**TRAVAIL À FAIRE:**
a – Dans le texte sur les Réflexions Oniriques, relevez les éléments dont la présence éloquente subsiste dans les univers en mouvement.
b – Répondez à ces questions sur le texte sur les Réflexions Oniriques :
(i) De quoi la série libère-t-elle ?
(ii) Par quel prisme apparaissent des visages inconnus ?
(iii) Quelle poésie le ballet des éléments célèbre-t-il ?
c – Poursuivez le texte sur les Réflexions Oniriques à partir de sa dernière phrase.

**TEXTE À LIRE:**
● ● ● ● ● ● ●
Reflexions Oniriques

La série des Réflexions Oniriques me replonge dans l’abstraction. Elle me libère du réel et me permet de m’aventurer dans des paysages sonores aux parfums chatoyants. Recherches imaginaires où la nature se délivre de la forme. Par le prisme de l’eau apparaissent des visages inconnus. Des forêts sans arbres et des arbres sans forêt. Des ciels sans air aux nuages plissés. Des univers en mouvement où subsiste la présence éloquente du végétal, de la lumière et de l’air. Eloge des éléments. Unis dans un ballet célébrant une poésie de l’éphémère.
● ● ● ● ● ● ●
**DONNÉES FOURNIES:**
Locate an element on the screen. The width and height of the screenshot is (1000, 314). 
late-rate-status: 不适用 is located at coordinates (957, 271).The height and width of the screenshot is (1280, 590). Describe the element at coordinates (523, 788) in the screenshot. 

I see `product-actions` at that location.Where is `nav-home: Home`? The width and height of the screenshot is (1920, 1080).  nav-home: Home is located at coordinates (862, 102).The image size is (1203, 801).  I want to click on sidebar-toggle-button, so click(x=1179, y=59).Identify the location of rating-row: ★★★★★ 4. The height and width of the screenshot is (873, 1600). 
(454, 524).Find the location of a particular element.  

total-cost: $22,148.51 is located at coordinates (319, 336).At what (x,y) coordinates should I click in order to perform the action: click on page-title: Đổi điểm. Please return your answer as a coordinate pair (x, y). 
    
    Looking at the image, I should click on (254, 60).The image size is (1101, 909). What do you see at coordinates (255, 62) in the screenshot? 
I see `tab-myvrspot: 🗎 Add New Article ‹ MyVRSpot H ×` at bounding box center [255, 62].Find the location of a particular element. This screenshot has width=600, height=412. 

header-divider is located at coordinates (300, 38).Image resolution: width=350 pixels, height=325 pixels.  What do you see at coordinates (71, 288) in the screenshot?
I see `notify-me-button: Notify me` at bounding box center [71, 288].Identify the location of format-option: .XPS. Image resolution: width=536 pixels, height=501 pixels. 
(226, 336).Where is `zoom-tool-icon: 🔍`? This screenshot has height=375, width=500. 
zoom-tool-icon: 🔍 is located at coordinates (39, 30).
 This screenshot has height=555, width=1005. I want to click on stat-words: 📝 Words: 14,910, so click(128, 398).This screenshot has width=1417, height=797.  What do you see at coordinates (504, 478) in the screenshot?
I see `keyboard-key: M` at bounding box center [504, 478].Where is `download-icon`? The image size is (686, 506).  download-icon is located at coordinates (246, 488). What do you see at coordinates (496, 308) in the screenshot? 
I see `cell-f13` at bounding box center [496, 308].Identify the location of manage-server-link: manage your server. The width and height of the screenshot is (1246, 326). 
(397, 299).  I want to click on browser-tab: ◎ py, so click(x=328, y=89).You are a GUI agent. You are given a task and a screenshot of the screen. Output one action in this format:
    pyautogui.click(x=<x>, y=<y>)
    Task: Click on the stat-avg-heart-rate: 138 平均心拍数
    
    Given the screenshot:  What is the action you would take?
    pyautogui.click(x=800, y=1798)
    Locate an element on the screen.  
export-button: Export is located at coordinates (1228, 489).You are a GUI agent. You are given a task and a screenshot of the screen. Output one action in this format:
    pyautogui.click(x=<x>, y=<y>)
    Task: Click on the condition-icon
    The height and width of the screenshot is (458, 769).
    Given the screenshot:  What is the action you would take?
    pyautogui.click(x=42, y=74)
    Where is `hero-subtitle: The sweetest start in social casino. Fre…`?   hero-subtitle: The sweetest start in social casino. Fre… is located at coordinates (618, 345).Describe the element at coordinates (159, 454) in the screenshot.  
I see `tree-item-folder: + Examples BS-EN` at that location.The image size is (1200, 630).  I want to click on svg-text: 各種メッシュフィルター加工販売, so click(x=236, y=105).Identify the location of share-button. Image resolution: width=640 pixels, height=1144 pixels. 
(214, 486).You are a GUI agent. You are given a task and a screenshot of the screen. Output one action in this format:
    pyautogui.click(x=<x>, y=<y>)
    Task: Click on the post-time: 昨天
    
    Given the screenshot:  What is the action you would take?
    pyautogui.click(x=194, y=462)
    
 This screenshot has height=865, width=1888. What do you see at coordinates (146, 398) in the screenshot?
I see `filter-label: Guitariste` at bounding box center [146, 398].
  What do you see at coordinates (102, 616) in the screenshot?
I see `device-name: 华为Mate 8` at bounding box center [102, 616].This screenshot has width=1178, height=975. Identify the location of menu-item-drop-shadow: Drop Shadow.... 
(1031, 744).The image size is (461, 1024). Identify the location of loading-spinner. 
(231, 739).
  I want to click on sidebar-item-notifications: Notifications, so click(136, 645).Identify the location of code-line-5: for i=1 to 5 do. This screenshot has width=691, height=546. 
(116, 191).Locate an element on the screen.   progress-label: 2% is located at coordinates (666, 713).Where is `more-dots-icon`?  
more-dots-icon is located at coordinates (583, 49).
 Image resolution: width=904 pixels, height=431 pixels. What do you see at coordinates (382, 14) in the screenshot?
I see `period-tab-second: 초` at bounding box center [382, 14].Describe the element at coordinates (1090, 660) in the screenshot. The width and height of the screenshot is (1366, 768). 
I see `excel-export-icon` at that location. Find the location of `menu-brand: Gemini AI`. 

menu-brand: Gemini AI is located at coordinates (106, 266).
● ● ● ● ● ● ●
**RÉPONSES PAR CONSIGNE:**
a – le végétal, la lumière, l'air

b –
(i) Du réel.
(ii) Par le prisme de l'eau.
(iii) Une poésie de l'éphémère.

c –
Promenade solitaire en terres vierges. Je cueille dans les forêts du Mont Lozère quelques images. Regards sur un cours d’eau intime où s’écoule la vie insoumise. Eau parfois retenue, m’offrant des miroirs dialoguant avec les cimes environnantes. Parfois ivre, titubant en filets rieurs, déversant ses trésors limpides sur les mousses discrètes et légères de la chanson bien douce de Verlaine. Les éléments me baignent de leur présence. Je saisis leurs reflets dans l’instant. Evanescentes mosaïques de lumières. Silence enjoué.

Le ciel déborde de vie lorsqu’il plonge dans l’eau. Il s’y baigne comme un enfant turbulent. Se ride. Plisse. Court à perdre haleine. S’étiole. S’échappe entre deux nuages. Resurgit sur la brûlure du soleil. Et s’ouvre profond sur les abîmes qui le reflètent. Nous murmurant que l’eau et le ciel resteront à jamais les interprètes de la plus aérienne des chorégraphies. Celle du temps qui passe.